START Extracted entries

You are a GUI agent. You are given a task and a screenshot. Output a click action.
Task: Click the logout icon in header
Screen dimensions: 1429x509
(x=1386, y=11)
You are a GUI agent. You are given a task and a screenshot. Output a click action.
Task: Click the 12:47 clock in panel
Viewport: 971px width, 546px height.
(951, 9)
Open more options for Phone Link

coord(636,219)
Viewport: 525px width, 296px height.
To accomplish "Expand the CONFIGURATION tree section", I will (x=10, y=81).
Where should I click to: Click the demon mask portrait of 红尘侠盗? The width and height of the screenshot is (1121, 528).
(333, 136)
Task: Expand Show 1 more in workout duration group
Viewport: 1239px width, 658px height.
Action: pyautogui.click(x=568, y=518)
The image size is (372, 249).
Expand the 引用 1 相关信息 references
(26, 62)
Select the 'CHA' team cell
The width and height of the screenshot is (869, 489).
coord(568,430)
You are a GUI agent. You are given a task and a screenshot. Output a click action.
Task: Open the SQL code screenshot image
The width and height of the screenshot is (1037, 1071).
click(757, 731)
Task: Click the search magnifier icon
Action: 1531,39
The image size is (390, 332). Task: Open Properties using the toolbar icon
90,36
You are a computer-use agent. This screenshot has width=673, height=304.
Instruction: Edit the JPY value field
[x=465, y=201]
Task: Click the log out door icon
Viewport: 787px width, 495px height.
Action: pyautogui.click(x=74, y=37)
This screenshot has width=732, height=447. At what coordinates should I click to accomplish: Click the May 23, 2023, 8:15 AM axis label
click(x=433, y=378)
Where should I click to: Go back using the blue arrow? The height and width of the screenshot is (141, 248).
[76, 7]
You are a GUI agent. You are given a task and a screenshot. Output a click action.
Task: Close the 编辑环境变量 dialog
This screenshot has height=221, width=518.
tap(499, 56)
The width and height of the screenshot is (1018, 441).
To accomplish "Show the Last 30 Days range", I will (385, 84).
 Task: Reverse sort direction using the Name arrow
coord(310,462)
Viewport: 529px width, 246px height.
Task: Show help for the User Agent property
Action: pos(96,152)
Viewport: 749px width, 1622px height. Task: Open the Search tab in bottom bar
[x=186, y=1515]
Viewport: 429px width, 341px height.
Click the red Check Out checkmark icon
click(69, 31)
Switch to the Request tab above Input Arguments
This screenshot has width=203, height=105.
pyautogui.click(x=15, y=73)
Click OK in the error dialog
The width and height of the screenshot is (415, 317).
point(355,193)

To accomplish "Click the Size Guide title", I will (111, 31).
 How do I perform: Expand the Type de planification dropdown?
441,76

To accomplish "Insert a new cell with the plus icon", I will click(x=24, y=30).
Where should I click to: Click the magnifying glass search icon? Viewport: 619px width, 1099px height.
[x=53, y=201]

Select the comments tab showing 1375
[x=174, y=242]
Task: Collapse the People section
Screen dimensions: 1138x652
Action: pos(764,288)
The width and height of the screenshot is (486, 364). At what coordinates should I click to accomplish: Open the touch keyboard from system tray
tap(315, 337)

END Extracted entries

- [Exercise requirements]
Your answer must be the complete data, repeated word for word.

- [Exercise output]
You are a GUI agent. You are given a task and a screenshot. Output a click action.
Task: Click the logout icon in header
Screen dimensions: 1429x509
(x=1386, y=11)
You are a GUI agent. You are given a task and a screenshot. Output a click action.
Task: Click the 12:47 clock in panel
Viewport: 971px width, 546px height.
(951, 9)
Open more options for Phone Link

coord(636,219)
Viewport: 525px width, 296px height.
To accomplish "Expand the CONFIGURATION tree section", I will (x=10, y=81).
Where should I click to: Click the demon mask portrait of 红尘侠盗? The width and height of the screenshot is (1121, 528).
(333, 136)
Task: Expand Show 1 more in workout duration group
Viewport: 1239px width, 658px height.
Action: pyautogui.click(x=568, y=518)
The image size is (372, 249).
Expand the 引用 1 相关信息 references
(26, 62)
Select the 'CHA' team cell
The width and height of the screenshot is (869, 489).
coord(568,430)
You are a GUI agent. You are given a task and a screenshot. Output a click action.
Task: Open the SQL code screenshot image
The width and height of the screenshot is (1037, 1071).
click(757, 731)
Task: Click the search magnifier icon
Action: 1531,39
The image size is (390, 332). Task: Open Properties using the toolbar icon
90,36
You are a computer-use agent. This screenshot has width=673, height=304.
Instruction: Edit the JPY value field
[x=465, y=201]
Task: Click the log out door icon
Viewport: 787px width, 495px height.
Action: pyautogui.click(x=74, y=37)
This screenshot has width=732, height=447. At what coordinates should I click to accomplish: Click the May 23, 2023, 8:15 AM axis label
click(x=433, y=378)
Where should I click to: Go back using the blue arrow? The height and width of the screenshot is (141, 248).
[76, 7]
You are a GUI agent. You are given a task and a screenshot. Output a click action.
Task: Close the 编辑环境变量 dialog
This screenshot has height=221, width=518.
tap(499, 56)
The width and height of the screenshot is (1018, 441).
To accomplish "Show the Last 30 Days range", I will (385, 84).
 Task: Reverse sort direction using the Name arrow
coord(310,462)
Viewport: 529px width, 246px height.
Task: Show help for the User Agent property
Action: pos(96,152)
Viewport: 749px width, 1622px height. Task: Open the Search tab in bottom bar
[x=186, y=1515]
Viewport: 429px width, 341px height.
Click the red Check Out checkmark icon
click(69, 31)
Switch to the Request tab above Input Arguments
This screenshot has width=203, height=105.
pyautogui.click(x=15, y=73)
Click OK in the error dialog
The width and height of the screenshot is (415, 317).
point(355,193)

To accomplish "Click the Size Guide title", I will (111, 31).
 How do I perform: Expand the Type de planification dropdown?
441,76

To accomplish "Insert a new cell with the plus icon", I will click(x=24, y=30).
Where should I click to: Click the magnifying glass search icon? Viewport: 619px width, 1099px height.
[x=53, y=201]

Select the comments tab showing 1375
[x=174, y=242]
Task: Collapse the People section
Screen dimensions: 1138x652
Action: pos(764,288)
The width and height of the screenshot is (486, 364). At what coordinates should I click to accomplish: Open the touch keyboard from system tray
tap(315, 337)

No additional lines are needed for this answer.